Quantum Mechanics To Aerothermodynamics: A High-Fidelity Approach for Reactive Flows
Maninder S. Grover NASA Johnson Space Center, Houston, TX 77058
Particle-based methods such as Direct Simulation Monte Carlo (DSMC) technique present a powerful framework for simulating rarefied gas flows by explicitly modeling molecular collisions. Traditionally, these methods have relied on semi-empirical models or experimental data to define collision dynamics. However, with recent advances in quantum mechanical modeling of interatomic and intermolecular interactions, DSMC can now directly incorporate fundamental physics into flow field simulations.
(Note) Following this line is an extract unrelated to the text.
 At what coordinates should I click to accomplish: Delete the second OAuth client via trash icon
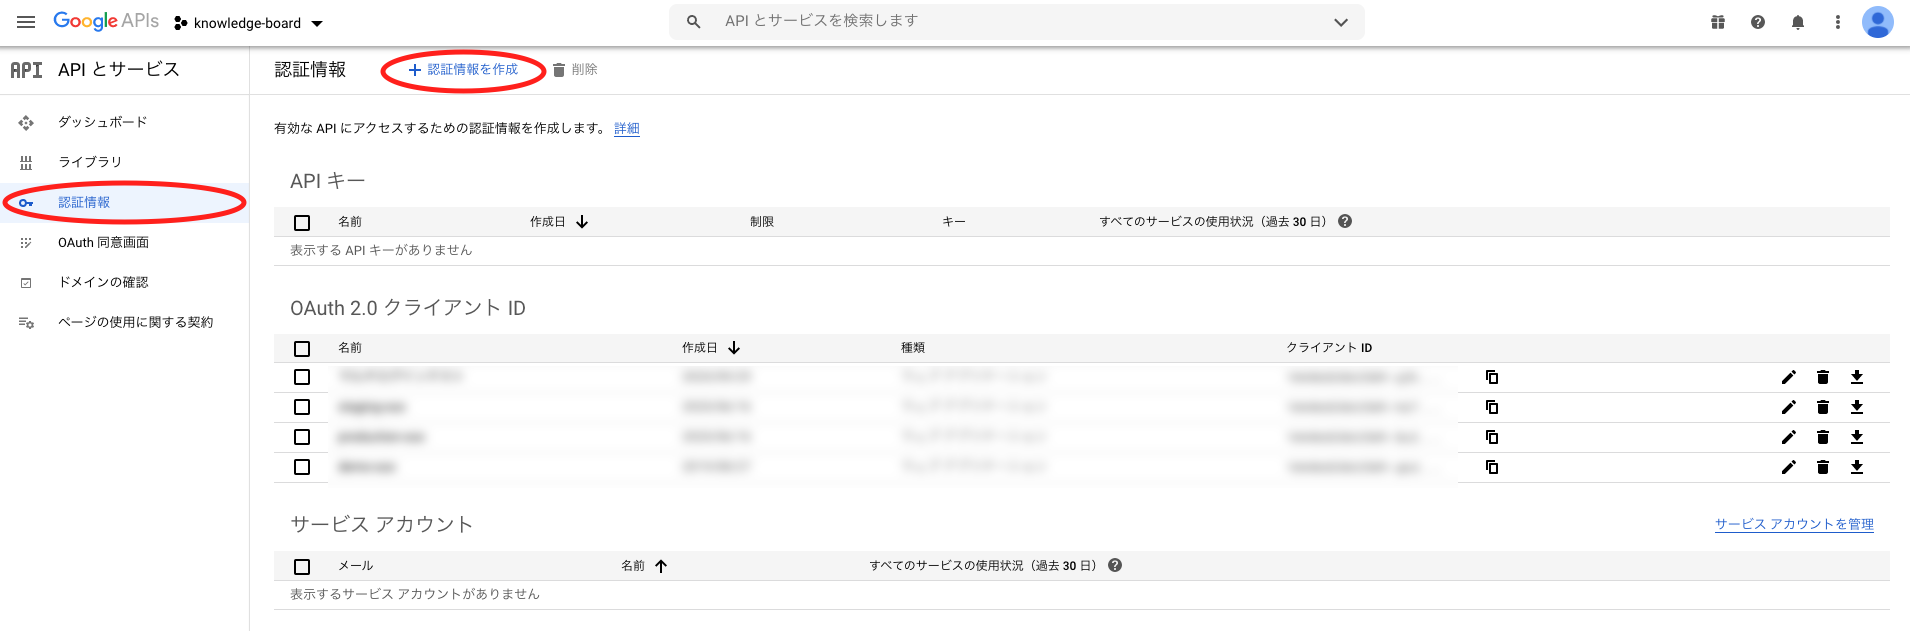[x=1823, y=407]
This allows for high-fidelity modeling grounded purely in first-principles data, eliminating the need for empirical inputs. Simulations using scattering trajectory integration within the DSMC framework are called Direct Molecular Simulations (DMS) to distinguish them from DSMC simulations using stochastic collision models.
DMS provides a framework to study molecular level behavior predicted by ab initio interaction potentials. Such insights can be leveraged to improve on relaxation and reaction models currently used in DSMC and even Navier-Stokes Computational Fluid Dynamics (CFD). Additionally, macroscopic properties from these first principle simulations can be used to obtain collision cross sections, relaxation rates, and reaction rates over a wide range of temperatures, including extreme environments where experimental measurements are limited or unavailable. Such improvements to current simulations techniques can greatly increase confidence in predictive studies of thermochemically complex flows such as atmospheric reentry or combustive detonation. Advancements in computational infrastructure in combination with scalability of the underlying DSMC form as allowed for larger and complex DMS calculations. The latest iteration of such calculations are able to simulate near continuum fluid mechanics experiments. Providing an unbroken link between fluid mechanics and quantum mechanics. Such simulations can be used as reliable and well-defined benchmarks for lower fidelity models to verify their accuracy.
This course covers the implementation of DMS and its key applications. It explores molecular-level mechanisms captured by DMS calculations and their impact on macroscopic behavior. Finally, it demonstrates how insights from DMS can enhance the accuracy of lower-fidelity DSMC and CFD models.